La comunità ebraica australiana è numericamente piccola ma storicamente solida, ben organizzata e profondamente intrecciata alla vita del Paese. Oggi conta circa 120.000–130.000 persone, concentrate in larga parte nelle aree metropolitane di Melbourne e Sydney, con nuclei significativi anche a Perth, Brisbane e Adelaide. In termini demografici rappresenta meno dello 0,5 per cento della popolazione australiana, ma il suo peso civico, culturale e professionale è da sempre molto superiore ai numeri.
Le origini sono stratificate. Una prima presenza ebraica risale già alla fine del Settecento, con l’Australia colonia penale britannica; ma la fisionomia attuale della comunità si forma soprattutto nel Novecento. Tra gli anni Trenta e Quaranta arrivano profughi dall’Europa centrale e orientale in fuga dal nazismo, seguiti nel dopoguerra da sopravvissuti alla Shoah. Negli anni Cinquanta e Sessanta si aggiungono ebrei dall’Europa orientale sotto i regimi comunisti; più tardi, dagli anni Settanta in poi, arrivano ebrei sudafricani, spesso con un alto livello di istruzione e una forte cultura civica. A partire dagli anni Novanta cresce anche la componente israeliana, mobile, professionale, spesso legata ai settori tecnologici e accademici.

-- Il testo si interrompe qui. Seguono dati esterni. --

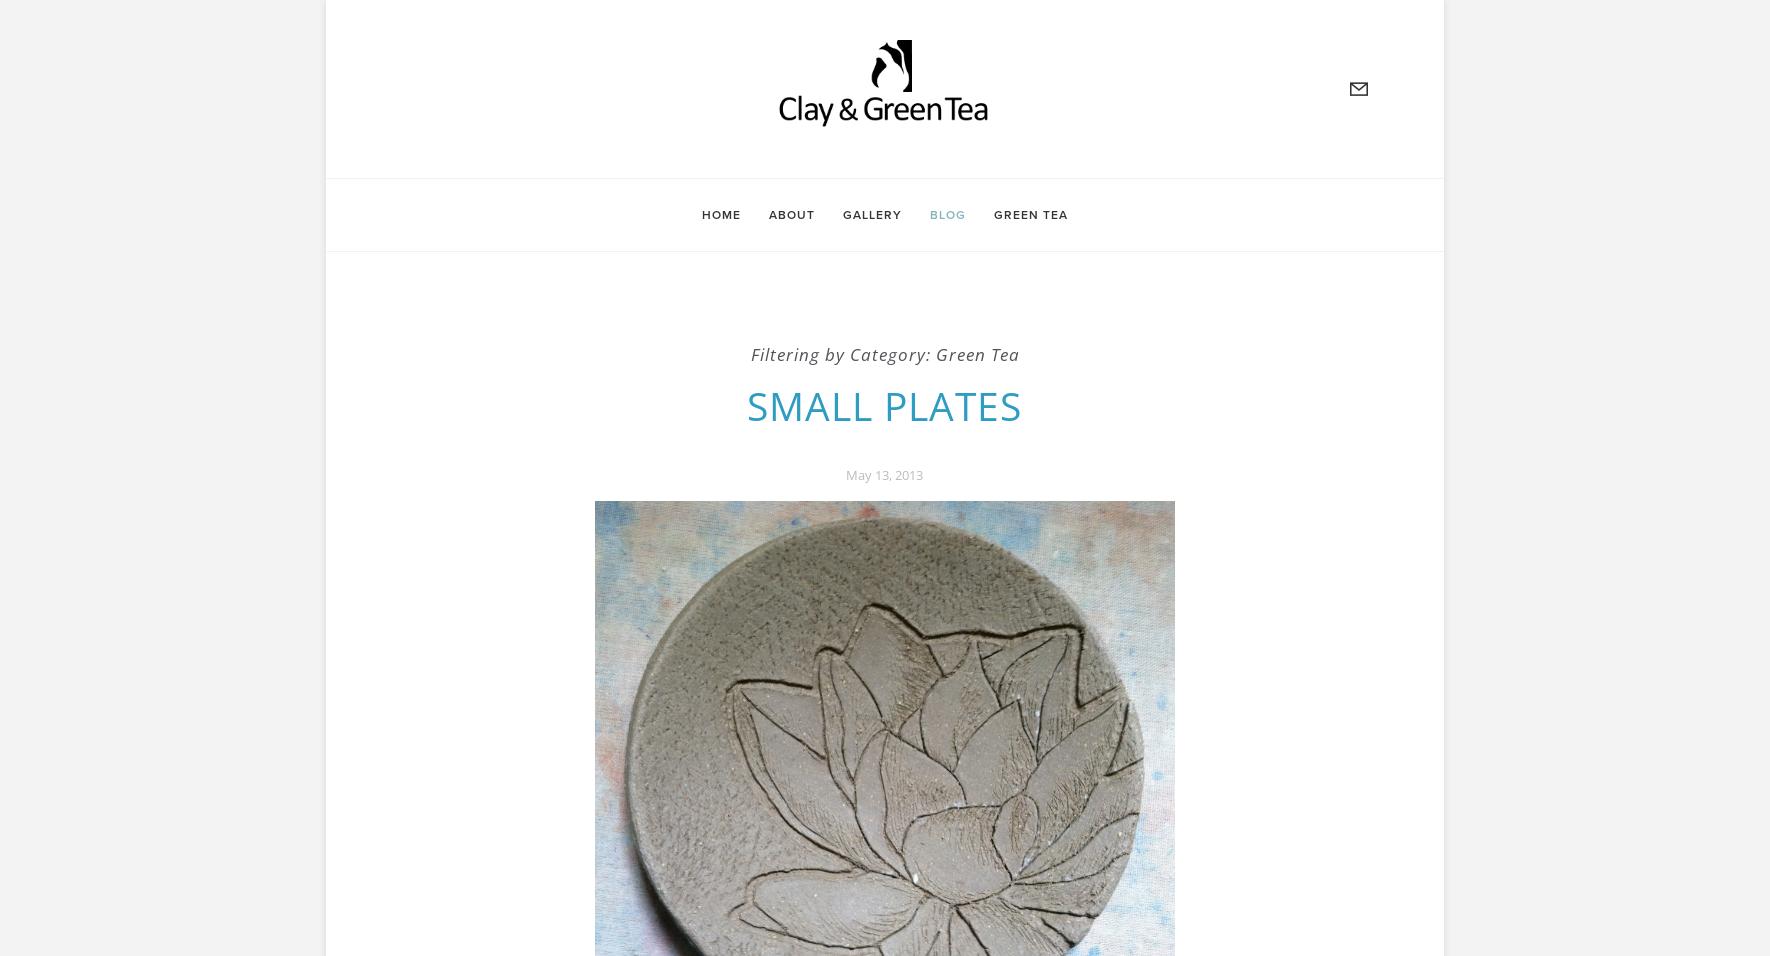 This screenshot has width=1770, height=956. What do you see at coordinates (1030, 213) in the screenshot?
I see `'Green Tea'` at bounding box center [1030, 213].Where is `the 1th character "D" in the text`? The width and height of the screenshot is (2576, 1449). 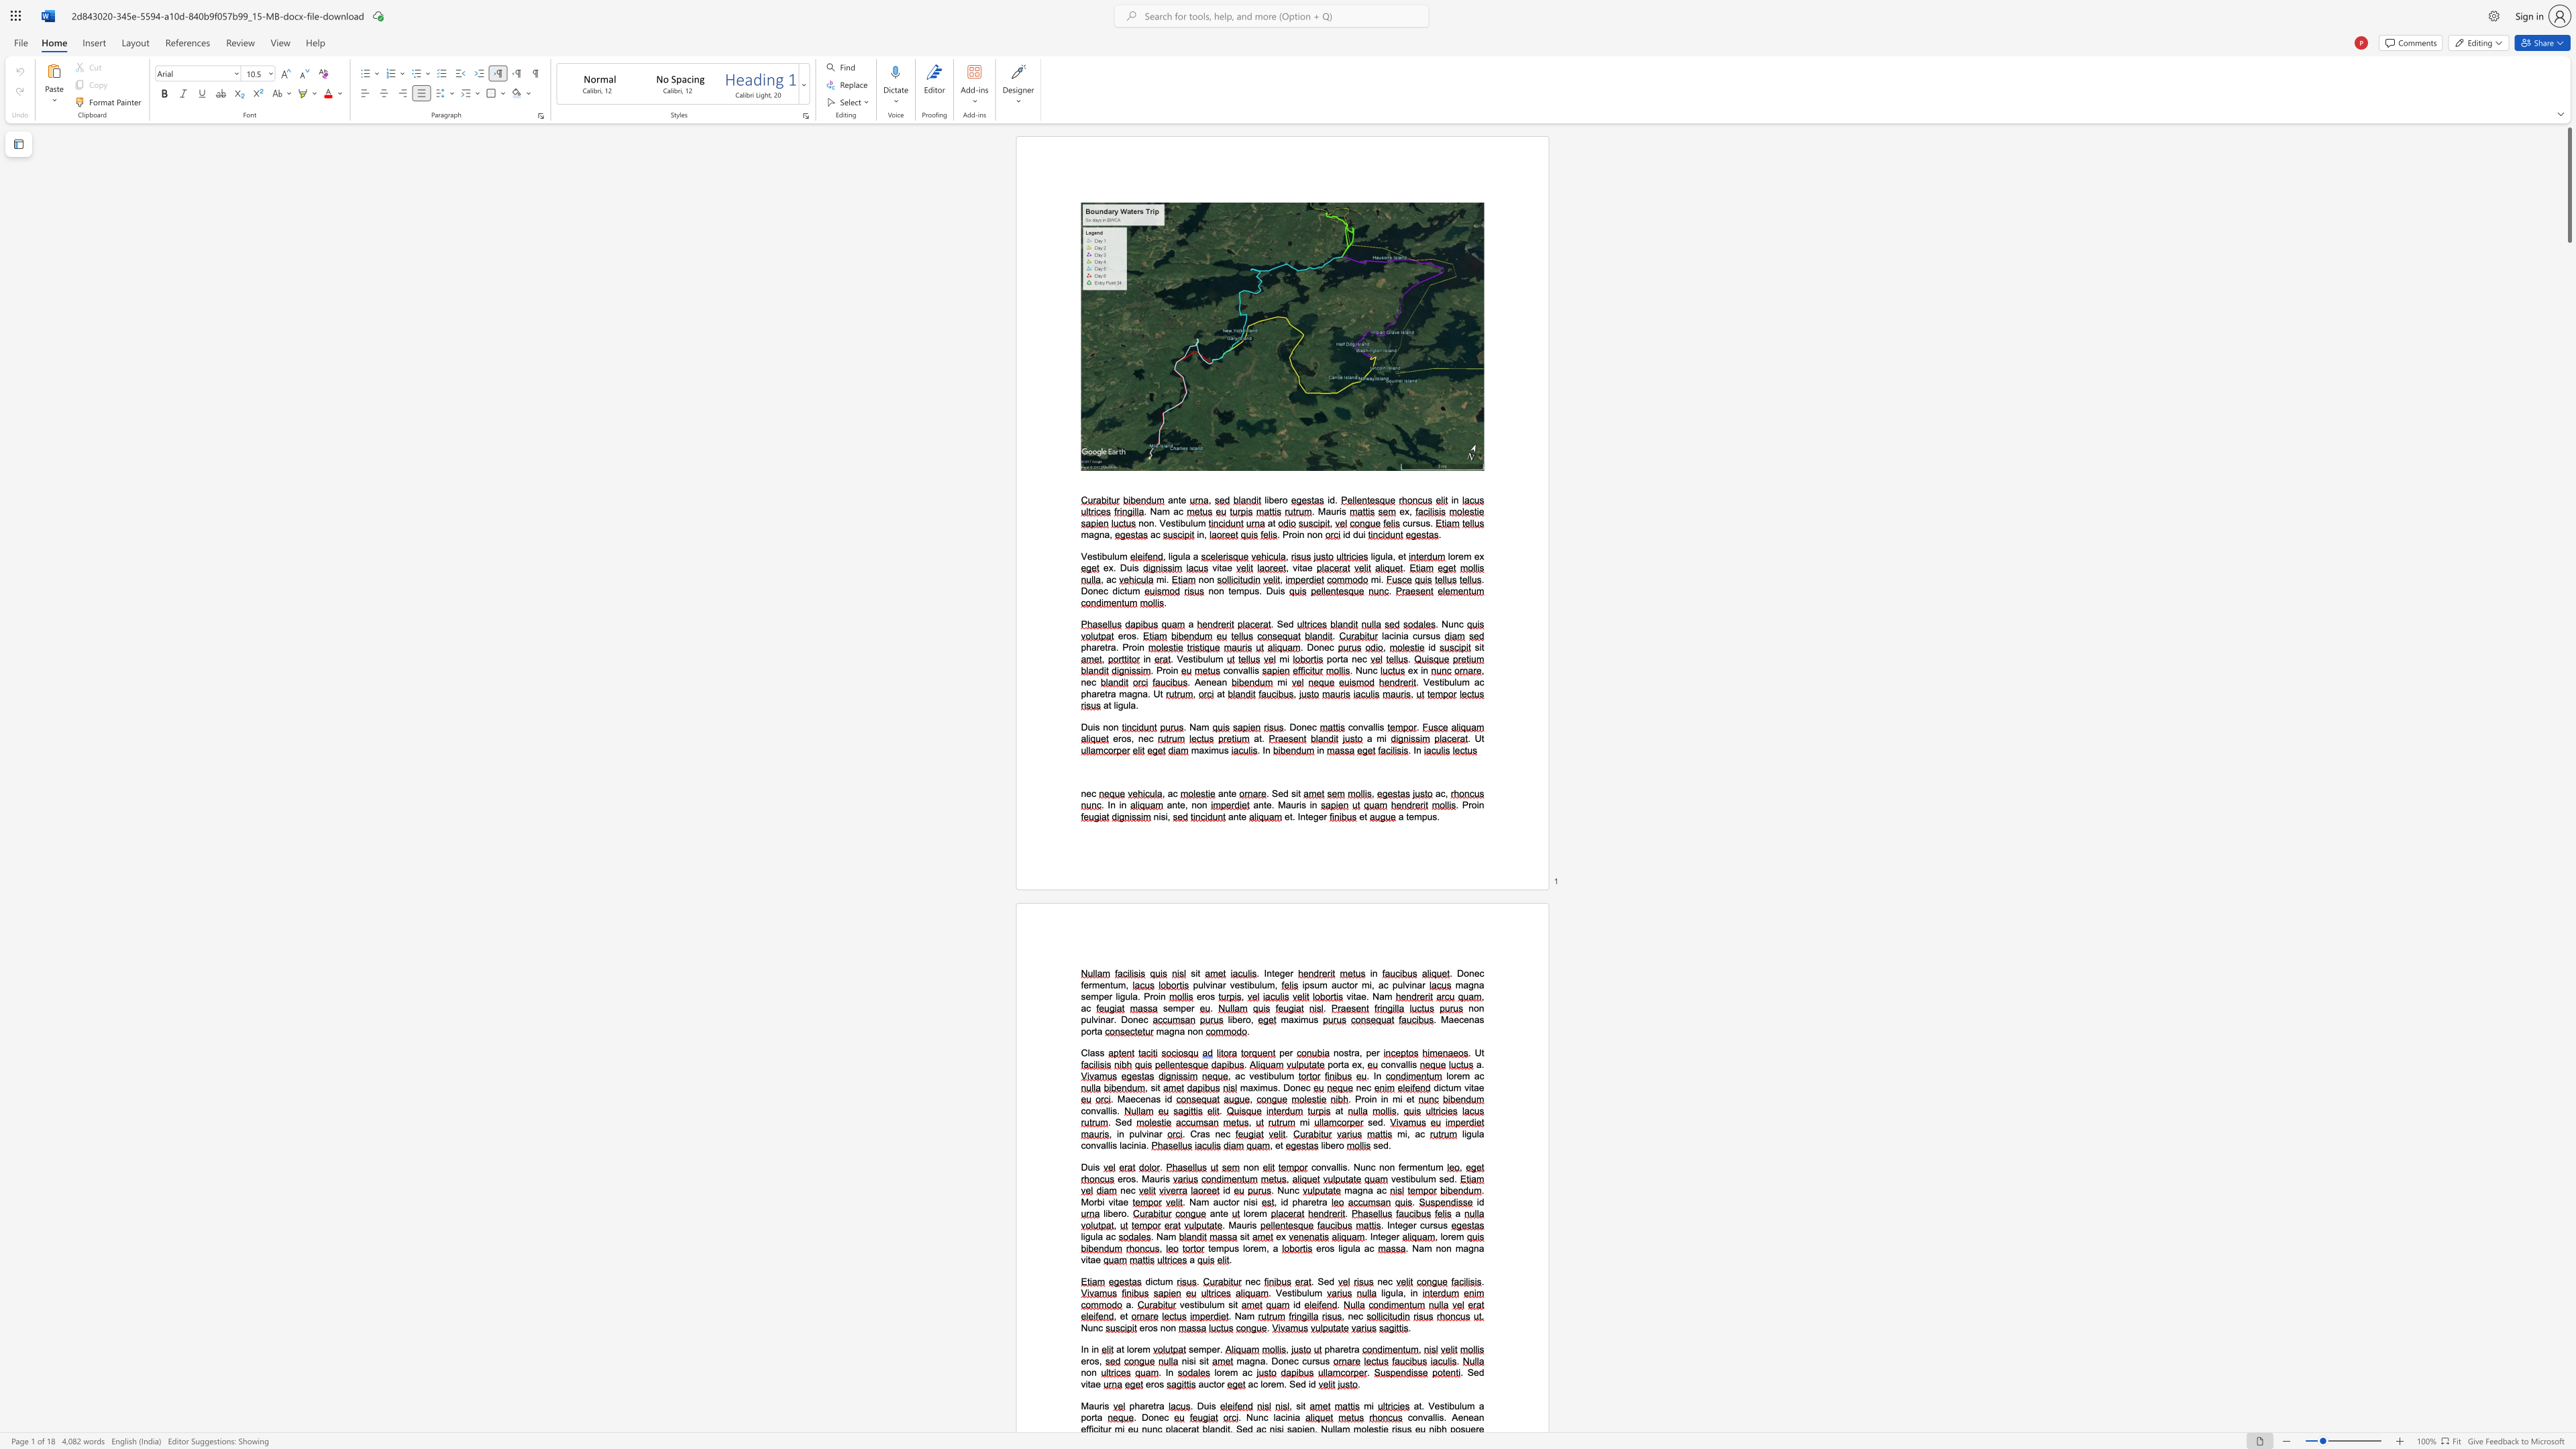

Dal punto di vista religioso, la comunità è pluralista. Coesistono ebraismo ortodosso, moderno-ortodosso, riformato e progressista, con una presenza haredi (meglio conosciuti con il termine improprio di ‘superortodossi’) cosignificativa soprattutto a Melbourne. Accanto alle sinagoghe, un ruolo centrale è svolto dalle scuole ebraiche, frequentate da una quota molto alta dei bambini ebrei rispetto ad altri Paesi della diaspora: un dato che racconta un forte investimento sull’identità e sulla trasmissione culturale.
Sul piano organizzativo, la comunità è strutturata e capillare. L’Executive Council of Australian Jewry (ECAJ) è l’organismo di rappresentanza nazionale e l’interlocutore principale con il governo federale. A livello statale operano consigli comunitari come il Jewish Community Council of Victoria e il New South Wales Jewish Board of Deputies. Importanti anche le organizzazioni di difesa e monitoraggio dell’antisemitismo, come l’Anti-Defamation Commission e il Community Security Group, che collabora con le autorità per la protezione di scuole, sinagoghe ed eventi.
Il legame con Israele è forte, esplicito, parte integrante dell’identità comunitaria, ma non monolitico: convivono sensibilità politiche diverse, come avviene in tutte le diaspore mature. Quello che tiene insieme il mosaico è piuttosto un’idea condivisa di appartenenza australiana: gli ebrei si percepiscono, e sono, cittadini pienamente integrati, con una lunga tradizione di partecipazione alla vita pubblica, all’università, alla sanità, al diritto, all’impresa e alla cultura.
Proprio per questo, l’ondata antisemita esplosa dopo il 7 ottobre ha colpito al cuore una comunità che non si è mai vissuta come marginale né provvisoria. Non una presenza “ospite”, ma una delle tante minoranze che hanno costruito l’Australia contemporanea. È questo il paradosso: l’antisemitismo non colpisce un corpo estraneo, ma una parte stabile del tessuto nazionale. Ed è anche per questo che oggi, in Australia, non riguarda solo gli ebrei. Riguarda l’idea stessa di società aperta che il Paese ha sempre rivendicato.